- _Objective 1_
In the pork butt smoking thread, what does the poster use as a sticking agent?

- _Selected extract_
┌──
# 60 pounds of pork butt to day q view along the way



## 7outof10 (Jun 24, 2008)

well here we go it is around 4:30 in the morning today and i got my smoker going i am doing 62 pounds of pork butt and i am doing it in 2 shifts and i will explain it as im going along so i will have lots of q view to day for ever one to enjoy 

well here is the meat as i am letting it warm it at 3:00 in the morning 





and this next one is the musterd used as a sticking agent 





this one is letting the rub setting up 




and this one is once i put the meat on .... and please note the 3rd shelf ......i left that one at the last place i smoked something so i made a shelf well all that is going hold is a tin pan to get the dripings but that is not in the pic here


----------



## capt dan (Jun 24, 2008)

Looks good so far. I wish I was spending my day smokin too!


----------



## richtee (Jun 24, 2008)

Nice!  But...now I have prepped alot of meats... and maybe I'm missing something here... fill me in! A hammer, cresent wrench, batteries... ?

LOL!


----------



## 7outof10 (Jun 24, 2008)

in case i need to kick some butt


----------



## 7outof10 (Jun 24, 2008)

well i am 2 hours in and here are some pic ...i am have problums wiht my thermoter so i think the one on my smoker is working but i dont use it most of the time i use a remote one so i am kind of useing the hand test of 3 sceonds 

but its working 

but here are the pics


----------



## waysideranch (Jun 24, 2008)

Looking great 7/10. Enjoy your day.  Hope you have neighbors.  Drove my neighbors nuts yesterday with an apple smoke.
└──
- _Objective 2_
Print the rows below exactly as they appear, starting at the line containing "The image size" and running through the last line of the rows, with both ends included. Leave out the pictures.

- _Items_
┌──
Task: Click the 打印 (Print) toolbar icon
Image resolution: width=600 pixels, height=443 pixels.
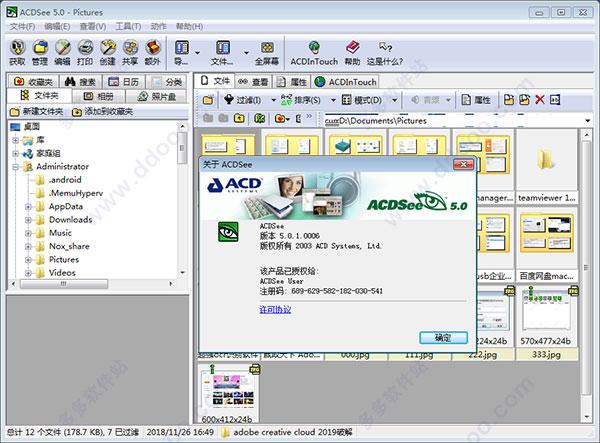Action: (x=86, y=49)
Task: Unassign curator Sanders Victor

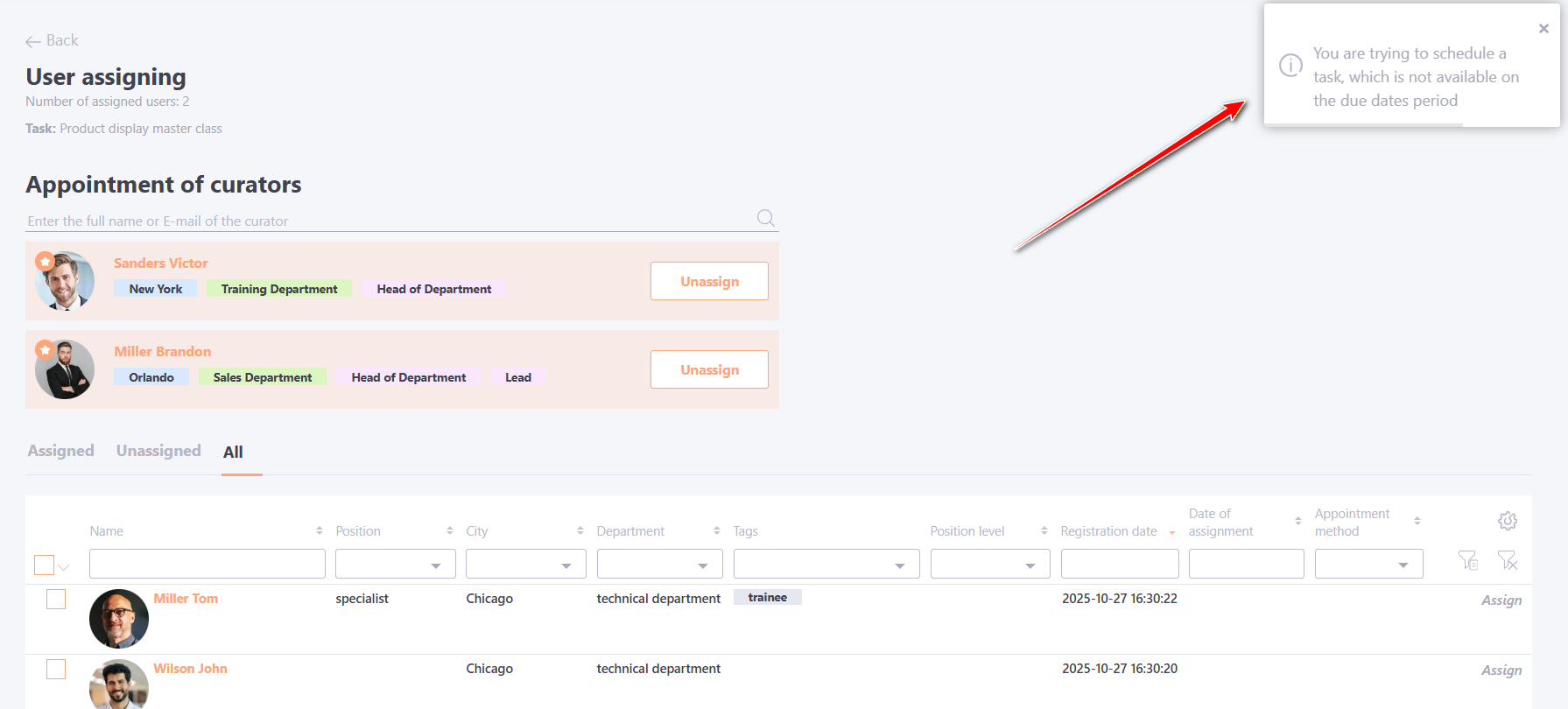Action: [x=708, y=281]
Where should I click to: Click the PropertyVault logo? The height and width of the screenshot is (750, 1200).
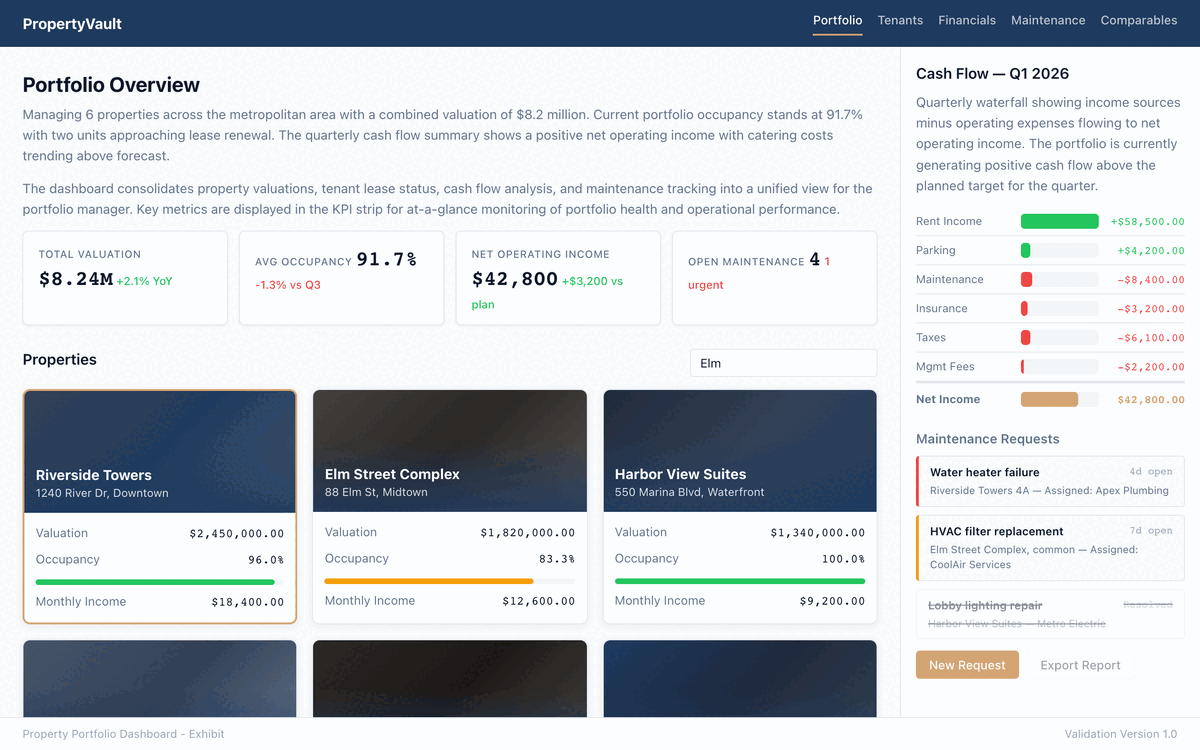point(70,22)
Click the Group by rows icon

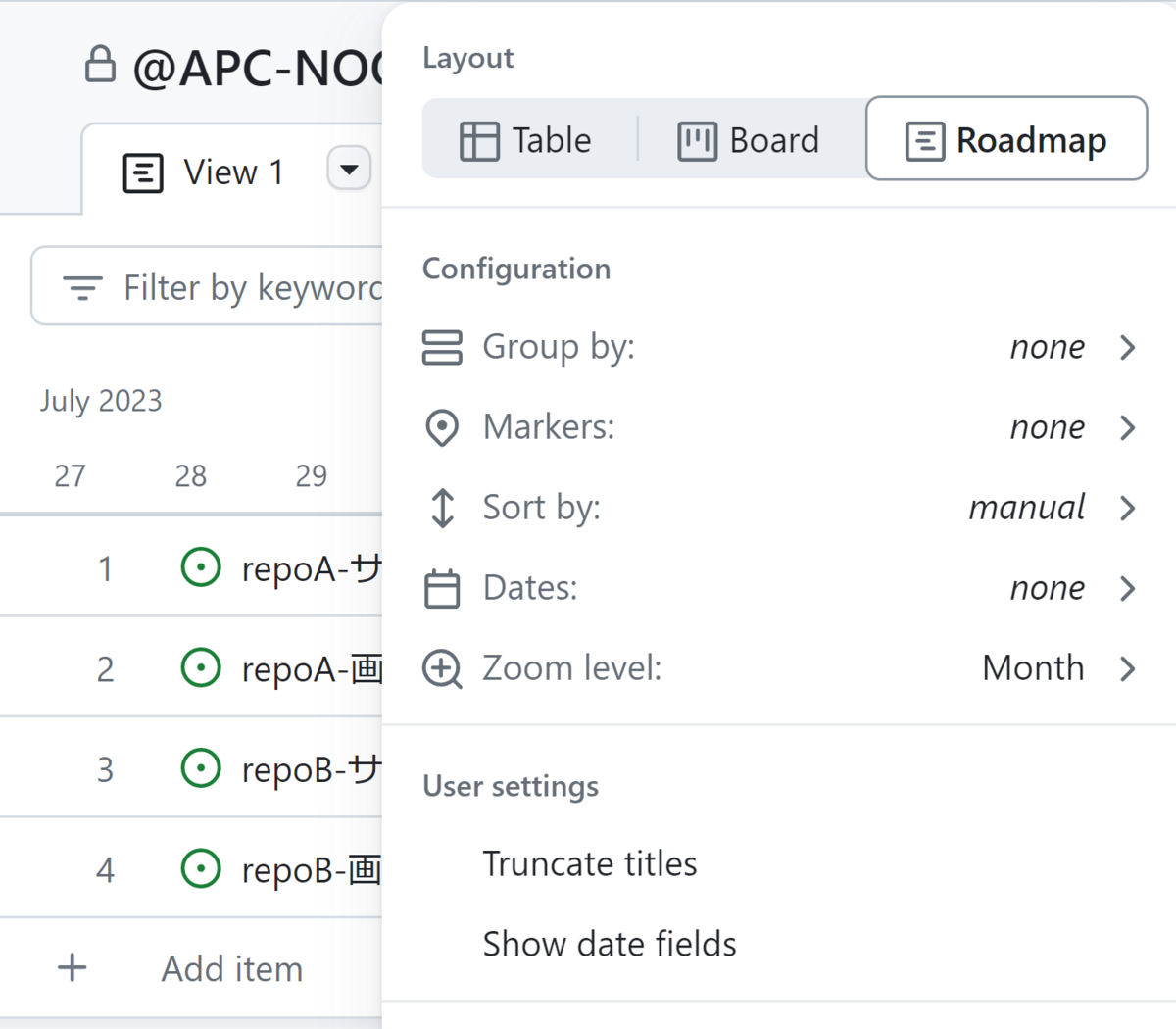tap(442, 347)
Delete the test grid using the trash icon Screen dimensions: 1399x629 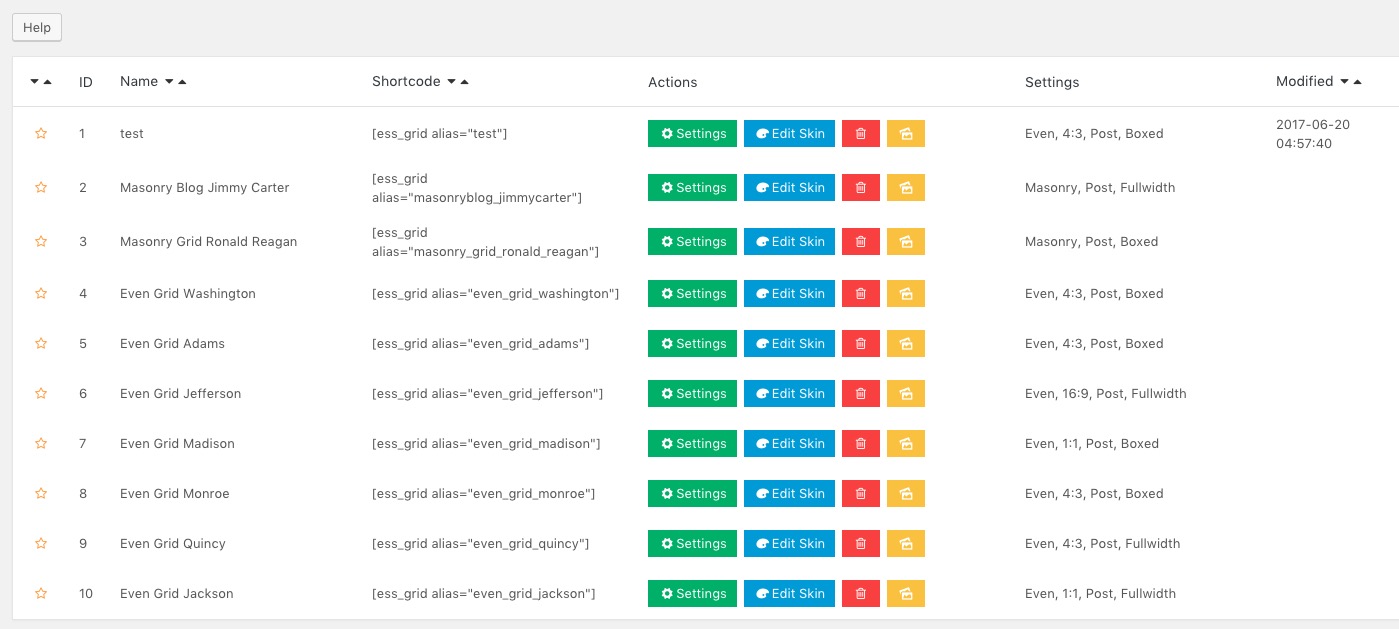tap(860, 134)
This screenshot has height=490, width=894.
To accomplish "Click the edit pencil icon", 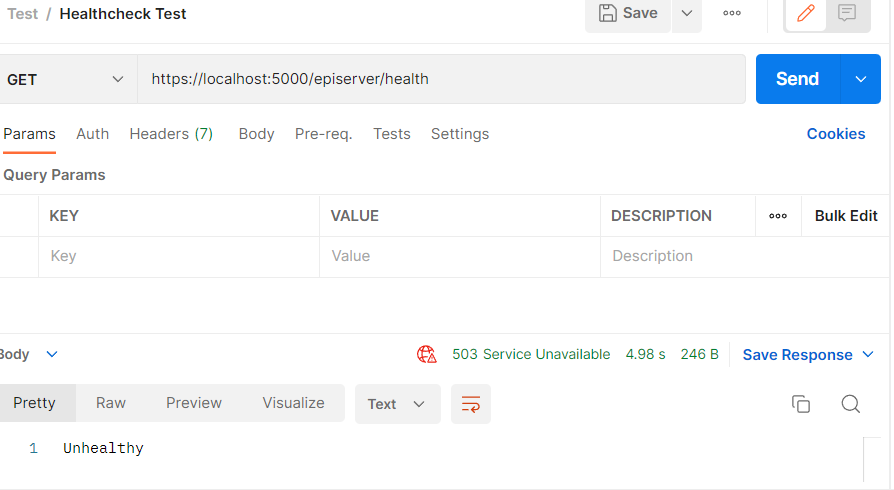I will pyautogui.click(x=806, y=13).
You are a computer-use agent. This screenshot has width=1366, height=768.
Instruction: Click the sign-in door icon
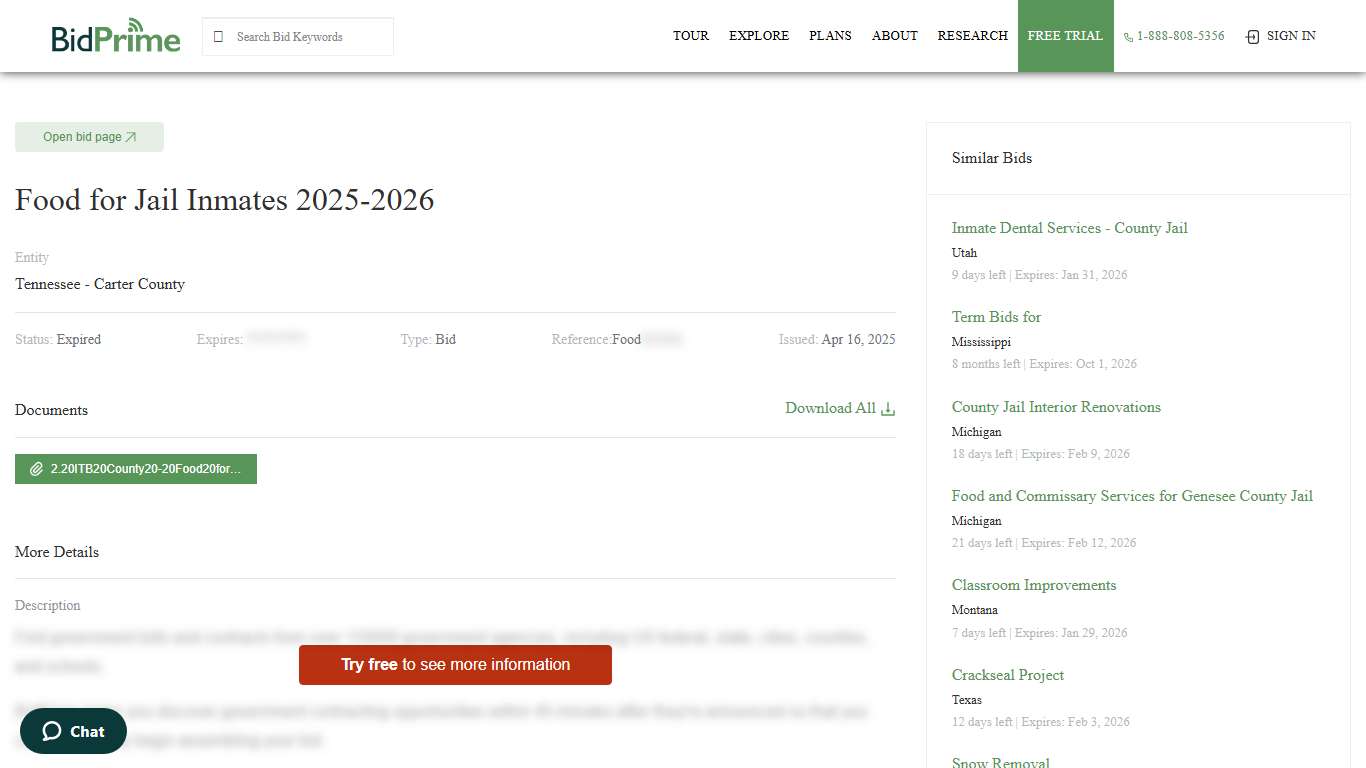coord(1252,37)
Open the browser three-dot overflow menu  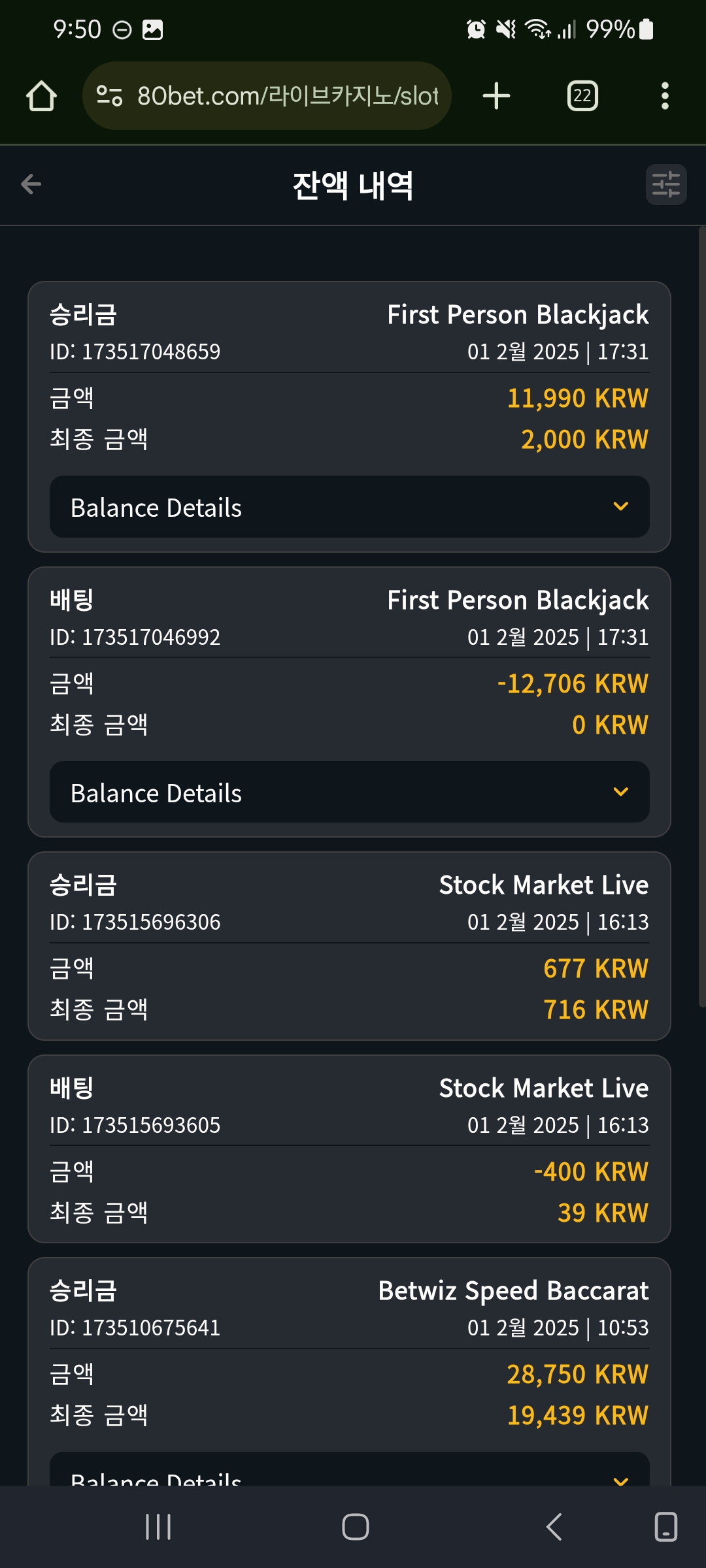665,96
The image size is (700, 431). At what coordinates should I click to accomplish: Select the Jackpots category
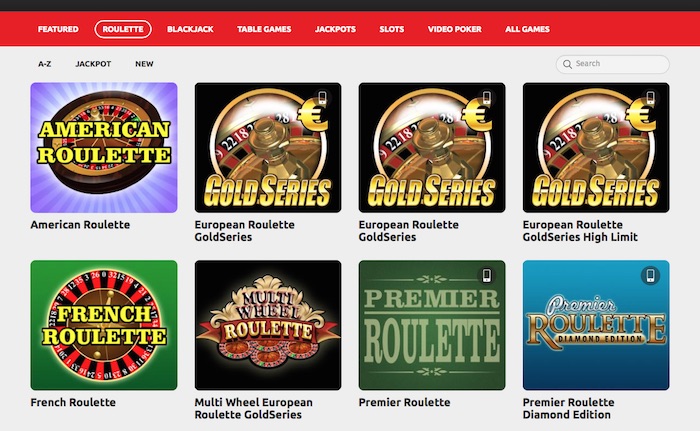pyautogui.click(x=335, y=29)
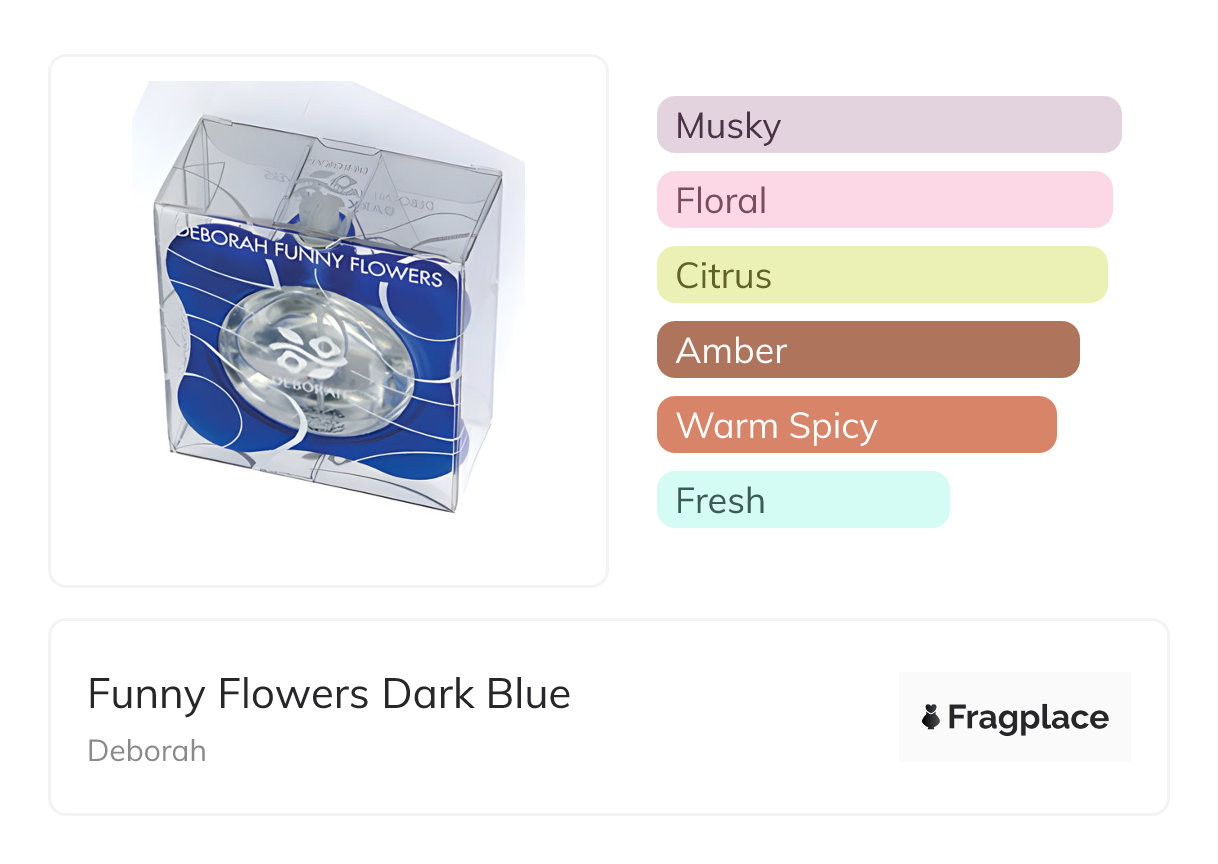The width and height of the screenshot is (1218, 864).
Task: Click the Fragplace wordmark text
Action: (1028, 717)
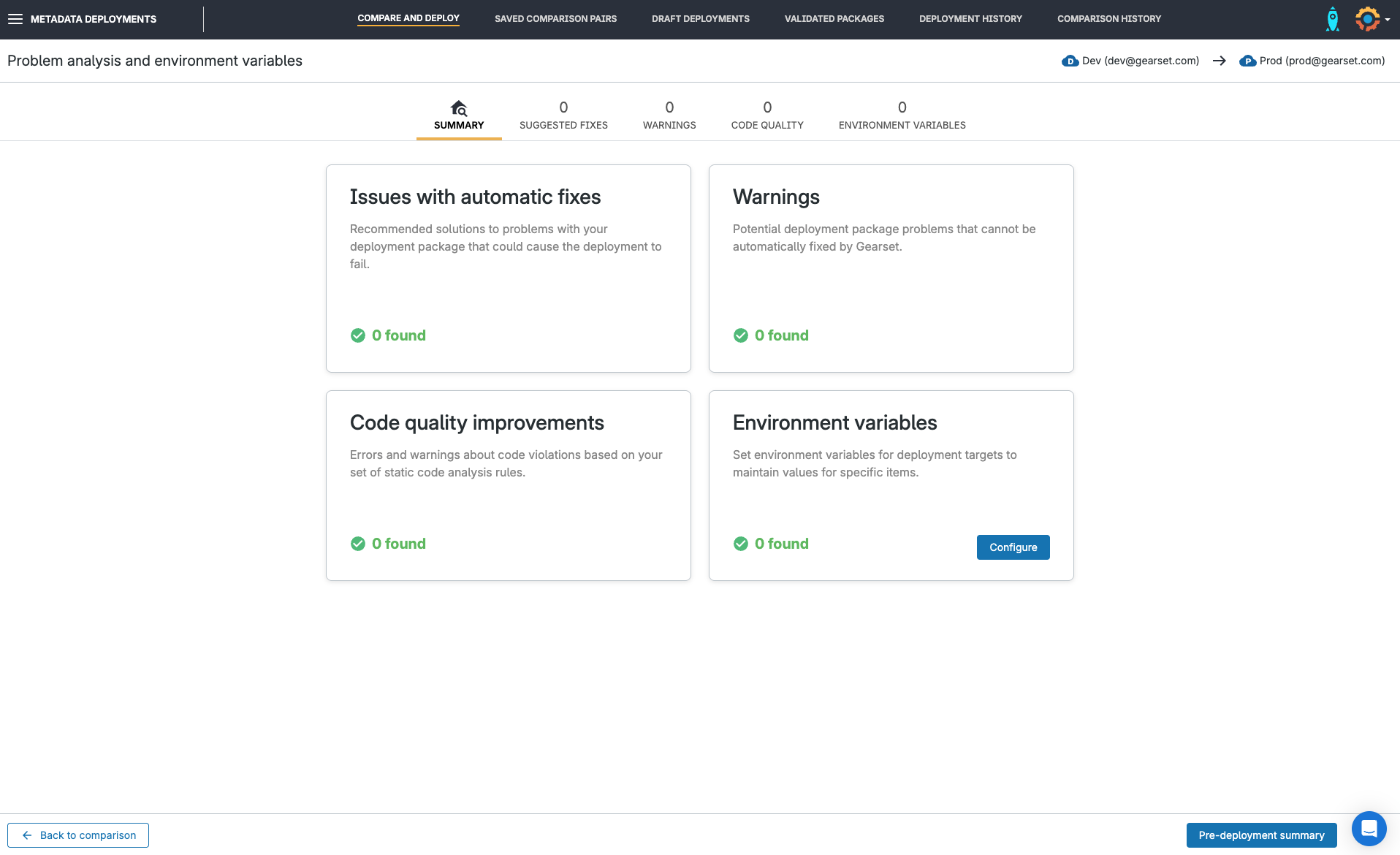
└──
- _Expected answer 1_
Mustard.

- _Expected answer 2_
The image size is (700, 431). At what coordinates should I click to accomplish: Select the Jackpots category
pyautogui.click(x=335, y=29)
The width and height of the screenshot is (1218, 864).
Task: Click the Fragplace wordmark text
Action: (1028, 717)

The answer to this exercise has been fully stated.